Agencies are rethinking performance management in the pandemic era too

Many agencies were already envisioning a performance management shift before the pandemic, but the virtual workplace is accelerating broader changes to the way ...

Call it pandemic syndrome, but the not-so-new virtual office environment is forcing agencies to rethink and reimagine yet another aspect of the workplace: performance management.

Gone are the days where most agency managers exchange performance plans and feedback on paper.

Supervisors are still conducting those annual performance appraisals and ratings, but employees need regular, consistent feedback now perhaps more than ever before, said Rebecca Ayers, manager of the Office of Personnel Management’s fee-for-service USA Performance tool.

And since managers can no longer simply glance over their shoulders and check what their employees are looking at their computer screens, it means they must use specific outcomes as a benchmark of their workers’ performance.
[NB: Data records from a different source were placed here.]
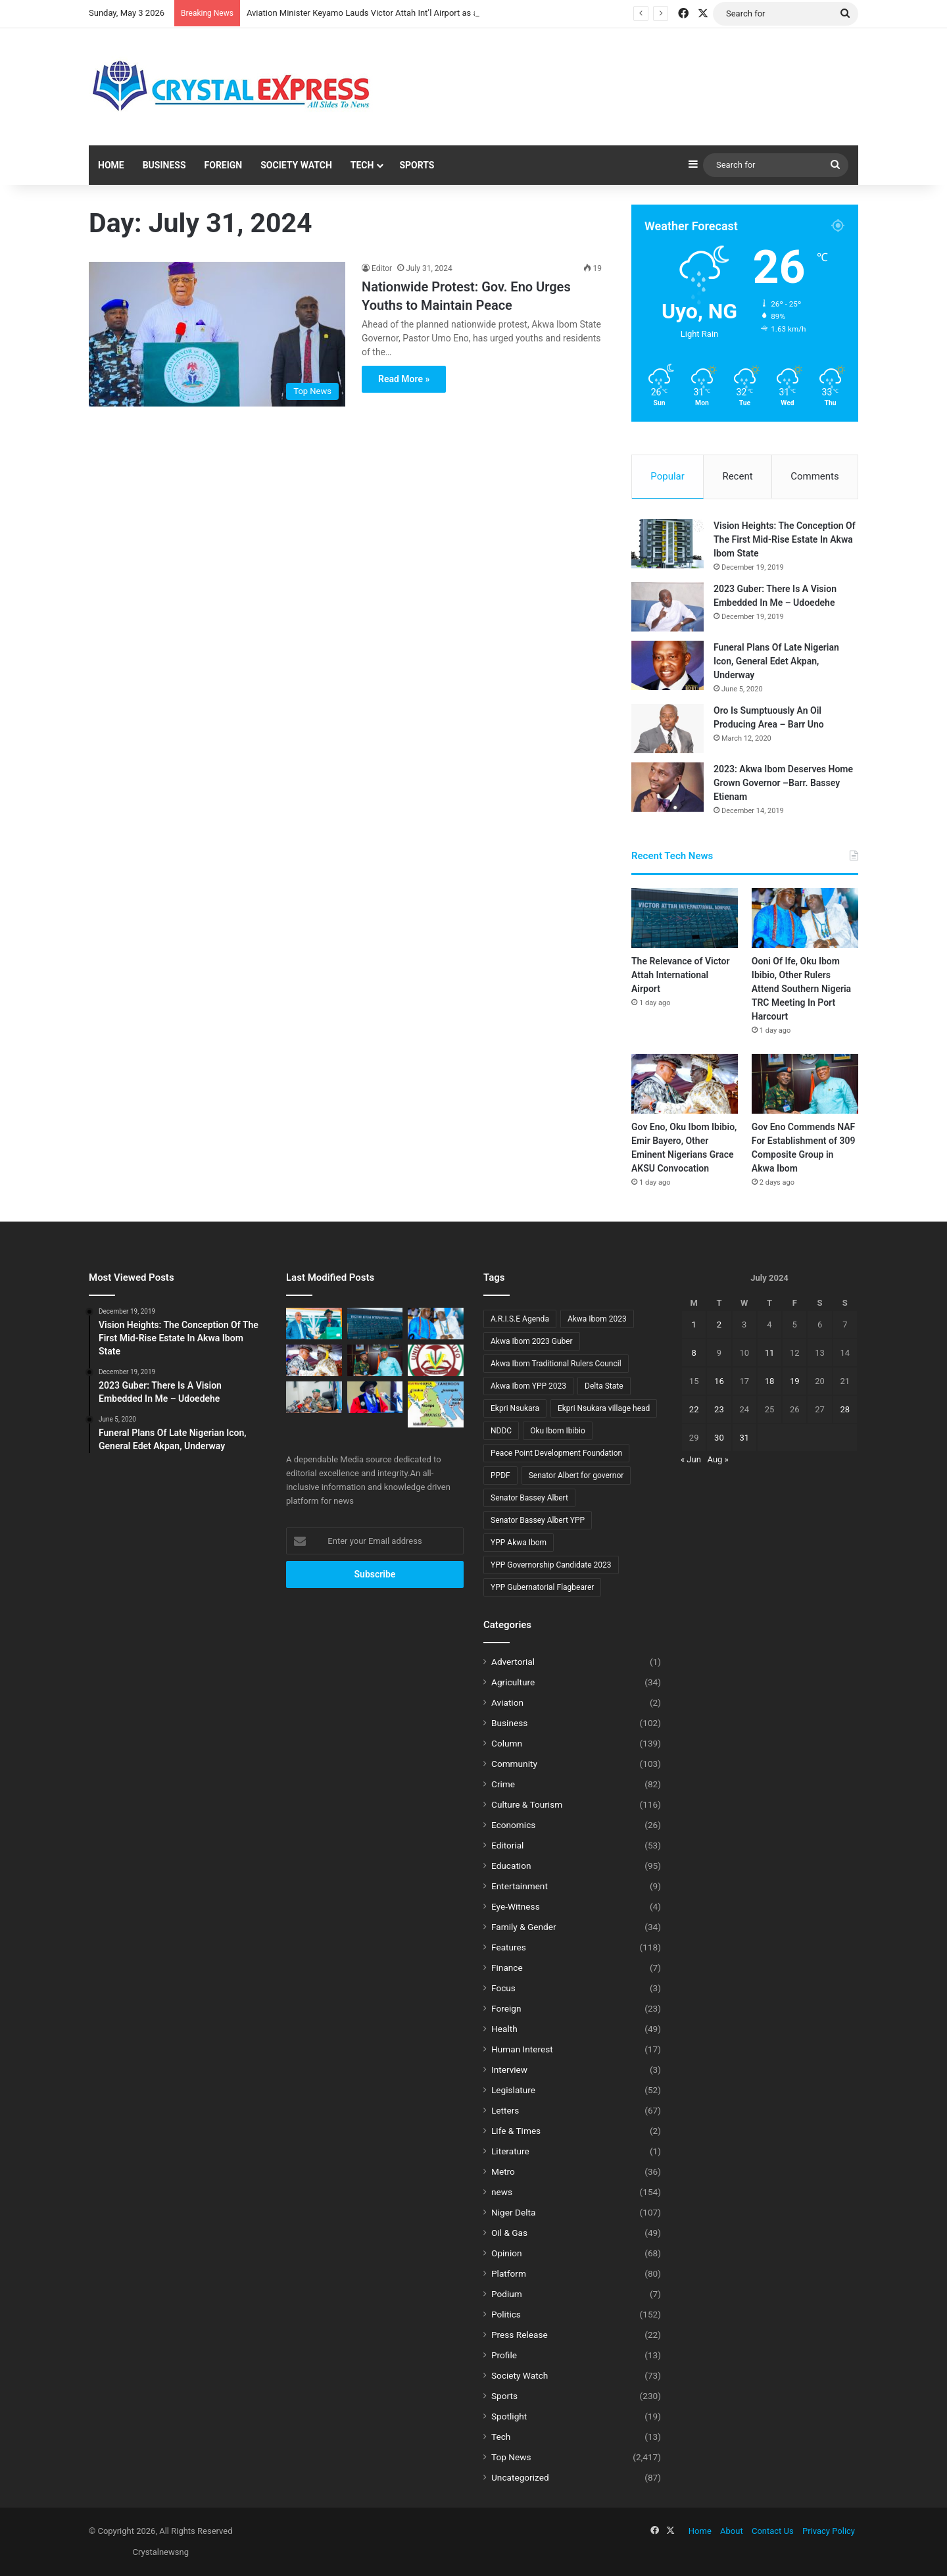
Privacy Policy (828, 2531)
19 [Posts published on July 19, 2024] (795, 1381)
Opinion (506, 2253)
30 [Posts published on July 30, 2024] (719, 1438)
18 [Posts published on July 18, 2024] (770, 1381)
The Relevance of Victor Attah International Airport (680, 975)
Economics (513, 1825)
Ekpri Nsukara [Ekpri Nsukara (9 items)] (515, 1408)
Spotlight (509, 2416)
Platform (508, 2273)
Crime (503, 1784)
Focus (503, 1988)
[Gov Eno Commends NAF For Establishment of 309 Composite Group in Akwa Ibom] (805, 1084)
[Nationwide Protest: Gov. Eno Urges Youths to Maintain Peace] (217, 334)
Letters (505, 2110)
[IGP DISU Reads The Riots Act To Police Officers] (314, 1397)
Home (111, 165)
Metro (503, 2171)
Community (514, 1763)
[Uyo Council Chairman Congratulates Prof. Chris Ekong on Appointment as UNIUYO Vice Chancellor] (375, 1397)
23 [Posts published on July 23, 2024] (719, 1409)
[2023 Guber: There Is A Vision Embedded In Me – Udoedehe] (667, 607)
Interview (509, 2069)
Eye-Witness (515, 1906)
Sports (416, 165)
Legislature (513, 2090)
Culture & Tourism (526, 1804)
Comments (814, 476)
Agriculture (513, 1682)
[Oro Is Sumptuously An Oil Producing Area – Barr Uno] (667, 728)
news (501, 2192)
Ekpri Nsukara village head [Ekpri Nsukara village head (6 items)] (604, 1408)
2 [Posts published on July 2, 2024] (719, 1324)
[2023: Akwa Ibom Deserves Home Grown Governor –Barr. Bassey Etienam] (667, 787)
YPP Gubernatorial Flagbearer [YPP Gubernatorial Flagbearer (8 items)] (542, 1587)
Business (164, 165)
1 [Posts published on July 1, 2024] (693, 1324)
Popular (667, 476)
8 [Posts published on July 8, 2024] (693, 1353)
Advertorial (513, 1661)
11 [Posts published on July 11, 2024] (770, 1353)
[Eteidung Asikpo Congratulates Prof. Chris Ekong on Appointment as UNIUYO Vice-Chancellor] (436, 1360)
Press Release (519, 2334)
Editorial (507, 1845)
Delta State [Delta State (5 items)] (604, 1386)
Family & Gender (523, 1926)
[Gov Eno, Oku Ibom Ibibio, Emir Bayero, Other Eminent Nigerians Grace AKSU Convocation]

“This pandemic has made us really re-think how we manage the workforce and what tools we have at our hands to manage the performance of the workforce and interact with one another. I’m excited to see what comes out of this in terms of how we manage individual behavior and organizational behavior,” she said Tuesday during a webinar sponsored by OPM’s HR Solutions and produced by Government Executive. “Now all of a sudden I’m using Slack [or] I’m on Teams , and I’m now capturing feedback. I’m capturing your performance. I’m capturing work activities in a way we’ve never done before. That could be a catalyst going forward to transform the way we approach performance management.”

Many agency managers were already beginning to set more frequent, regular times with their employees to share and give feedback before the pandemic, Ayers said. But those regular meetings and check-ins have become more important in the virtual workplace now that employees and supervisors can’t meet face-to-face.

Those meetings don’t have to last long, said Stefan Martiyan, director of the Environmental Protection Agency’s Office of Continuous Improvement.

EPA frontline managers convene their staff and teams for weekly “huddles,” or 15-minute flash meetings. Martiyan said those meetings force EPA teams to pivot away from their growing to-do lists and instead concentrate on the big picture.

“It requires us to pause for brief periods of time to focus on how well we’re doing and how well we can improve,” he said.

More agencies are centralizing their performance management systems and adopting common tools to track progress, Ayers said, but they’re also setting broad, organizational goals and expectations.

“What we’re seeing now at the cabinet-level agencies and even smaller independent agencies is a step back and saying, ‘wait a second, there’s some core values here that we want to put forth, things like customer service, teamwork, problem solving,'” Ayers said. “Let’s have some core performance standards that promote these ideals across the entire department, and let’s think about how we can recalibrate and have a unified, single approach.”

To keep the workforce tied to EPA’s broad performance goals, the agency set a target of implementing 700 employee ideas during the most recent fiscal year. The ideas could spur operational changes or alterations at the physical or remote workplace, Martiyan said.

Put another way, that means EPA was on the hook to implement employee-generated ideas from 5% of the agency’s workforce in 2020.

This coming year, EPA will stretch the goal further. The agency is hopeful it can implement ideas from 5,000 EPA employees in 2021, Martiyan said.

“Our expectation is one-third of EPA’s employees will have an idea what is implemented, that will result in a beneficial operational change,” he said. “That will be difficult. There’s a lot that goes into that, but that’s the point. We want this target, this measure, to be transformational. We are deliberately trying to change the way that we think about listening to staff and the way that managers engage with staff.”

Even if the agency can’t meet the numerical goal, the exercise alone is valuable, Martiyan said, as EPA strives to create a “culture of listening.”

“We need to be listening to our staff because they are closest to the work. They are running into the problems or figuring out ways to address it. And they need our help for resolution, support or resources or whatever it may be.”

On the other side of the coin, OPM is finalizing new policies that it believes will help agencies remove those who aren’t performing well and haven’t improved more quickly.

OPM proposed new regulations on this topic last fall, which called on agencies to shorten timelines for employees to respond to allegations of poor performance or misconduct. They also suggested agencies give poor-performing employees a single chance to improve.

OPM also asked agencies last fall to review their performance management policies and remove unnecessary barriers or steps that aren’t required by federal statute. Again, the goal is to help agencies remove poor-performers more quickly.

OPM will release the final version of those regulations soon, said acting Director Michael Rigas.

“OPM is currently working with the Chief Human Capital Officers Council and agency heads to develop a variety of training materials that can be used to educate federal supervisors,” he said. “We firmly believe that once enacted, these rules will increase effectiveness across the federal government for the American taxpayer and create positive outcomes for all federal employees.”